Adaptive sports were originally created to encompass athletes with physical disabilities, initially only including athletes who used wheelchairs and gradually becoming more inclusive to ambulatory athletes with a disability, athletes with a visual impairment and so on.

Sports and Recreation for the Blind is providing opportunities to experience blind sports.


Developed as a rehabilitation activity for injured soldiers returning from World War II, goalball has since spread around the world and is now played in more than 100 countries.

The game is played by two teams of three people on a court 18m long and 9m wide. Teams have up to six players, but only three are on court at a time. The aim is to score by rolling the ball at speed into the opposition's goal, while the other team attempts to block the ball with their bodies.

If you are interested in goalball contact us!

A image of a GoalBall player preparing to throw on a goalball court.
An image of blind hockey gear on the ground. gloves, skates, hockey sticks, and a hockey helmet.

Blind Hockey

Blind Hockey is the same exciting, fast-paced sport as Ice Hockey with a couple changes. Players' levels of vision range from legally blind - approximately 10% vision or less - to totally blind. Typically, totally blind athletes play goal or defense, lower sighted athletes play defense, and higher sighted athletes play forward. The most significant modification is that the sport features an adapted puck that makes noise and is both bigger and slower than a traditional puck.
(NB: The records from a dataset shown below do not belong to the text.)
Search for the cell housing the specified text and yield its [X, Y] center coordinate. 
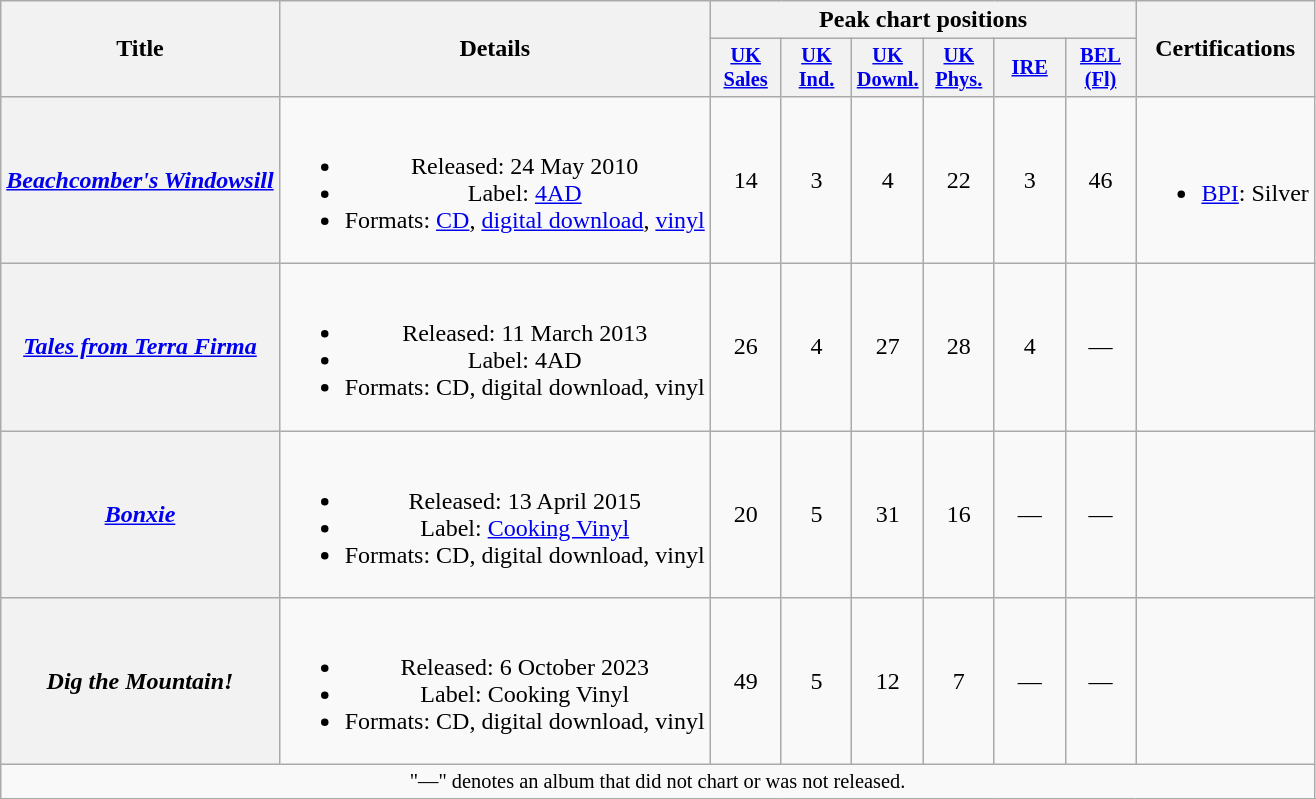
22 [958, 180]
UK Ind. [816, 68]
Tales from Terra Firma [140, 348]
Released: 13 April 2015Label: Cooking VinylFormats: CD, digital download, vinyl [494, 514]
46 [1100, 180]
26 [746, 348]
Details [494, 49]
Released: 6 October 2023Label: Cooking VinylFormats: CD, digital download, vinyl [494, 682]
28 [958, 348]
Bonxie [140, 514]
IRE [1030, 68]
Beachcomber's Windowsill [140, 180]
UK Downl. [888, 68]
Title [140, 49]
Released: 11 March 2013Label: 4ADFormats: CD, digital download, vinyl [494, 348]
16 [958, 514]
UK Phys. [958, 68]
BPI: Silver [1225, 180]
Dig the Mountain! [140, 682]
UK Sales [746, 68]
14 [746, 180]
BEL (Fl) [1100, 68]
Certifications [1225, 49]
Released: 24 May 2010Label: 4ADFormats: CD, digital download, vinyl [494, 180]
12 [888, 682]
7 [958, 682]
"—" denotes an album that did not chart or was not released. [658, 782]
20 [746, 514]
27 [888, 348]
Peak chart positions [923, 20]
49 [746, 682]
31 [888, 514]
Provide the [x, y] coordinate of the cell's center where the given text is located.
Blind Hockey is an excellent spectator sport as it is easily recognizable to the average hockey fan, with minimal rule adaptations to help with gameplay and player safety.

Custom 3-foot high nets are used rather than the traditional 4-foot nets to keep the puck low and near the ice so it can make noise and be tracked aurally.
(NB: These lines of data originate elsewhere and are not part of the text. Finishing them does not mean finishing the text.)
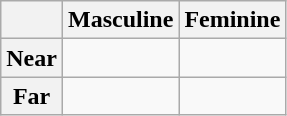
Masculine [120, 20]
Near [32, 58]
Feminine [232, 20]
Far [32, 96]
Pinpoint the cell where the given text exists, returning its (x, y) midpoint coordinate. 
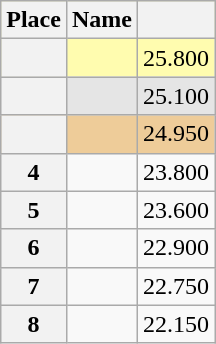
Name (102, 20)
7 (34, 286)
5 (34, 210)
22.150 (176, 324)
25.100 (176, 96)
6 (34, 248)
23.600 (176, 210)
25.800 (176, 58)
23.800 (176, 172)
8 (34, 324)
24.950 (176, 134)
22.900 (176, 248)
4 (34, 172)
Place (34, 20)
22.750 (176, 286)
All players must wear full protective gear including face mask.

Blind Hockey has been played in Canada since the early 1970’s. The sport was first played in the U.S. on October 18, 2014.


If you’re interested in learning blind hockey, please contact us!

Beep Baseball

Beep baseball is the equivalent of America’s favorite ball game. For the blind or visually impaired, they made a few changes:

There are only two bases; first and third. The bases, which emit a beeping sound, are about four feet tall. Players run toward the beeping base after the ball is hit.
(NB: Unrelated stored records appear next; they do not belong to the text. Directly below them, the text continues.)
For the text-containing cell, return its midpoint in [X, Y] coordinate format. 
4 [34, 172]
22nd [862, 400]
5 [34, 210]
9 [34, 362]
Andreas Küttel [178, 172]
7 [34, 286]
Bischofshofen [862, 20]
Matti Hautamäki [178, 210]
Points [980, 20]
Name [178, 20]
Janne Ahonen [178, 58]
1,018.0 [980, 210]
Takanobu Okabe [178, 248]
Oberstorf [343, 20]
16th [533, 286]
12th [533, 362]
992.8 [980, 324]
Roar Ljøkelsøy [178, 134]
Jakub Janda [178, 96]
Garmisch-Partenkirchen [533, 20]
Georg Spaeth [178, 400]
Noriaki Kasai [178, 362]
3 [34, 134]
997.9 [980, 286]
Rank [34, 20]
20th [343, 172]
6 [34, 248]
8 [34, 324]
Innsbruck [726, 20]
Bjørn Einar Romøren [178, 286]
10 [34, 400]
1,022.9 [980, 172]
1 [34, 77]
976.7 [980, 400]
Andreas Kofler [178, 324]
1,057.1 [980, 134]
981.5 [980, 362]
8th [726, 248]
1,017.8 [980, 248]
The catcher and pitcher are in the batter’s team; they are both sighted.

There are six fielders in a team, and all of them are blind or visually impaired. Everyone wears sleep shades or blindfolds so as to not give any advantage to players with some remaining vision.

The defensive team is allowed two spotters, or sighted volunteers. They call out the zone numbers to assist the team.

Each game consists of six innings and four strikes. Games typically last about 90 minutes.


If you’re interested in learning beep baseball please contact us!

An image of two baseball bats laying on top of a baseball glove.

Blind Judo

Judo is a popular full contact sport for athletes who are blind and visually impaired. The sport of Judo holds incredible potential for improving the physical, mental and psychological well-being of a blind athlete. Blind Judo is a sport that requires a high level of practice and skill, however it is a very enjoyable sport at the same time that doesn't only keep you fit but also keeps you having fun and meeting new people. People often learn basic self-defense in the judo classes.

The only difference between able-bodied and visually impaired judo is in visually impaired judo, you must maintain contact with your opponent.  Once you break contact, the match is stopped, athletes are brought back together and the match resumes.

Also the referee will audibly let competitors know when they are reaching the edge of the playing area as they are not able to locate it with their sight.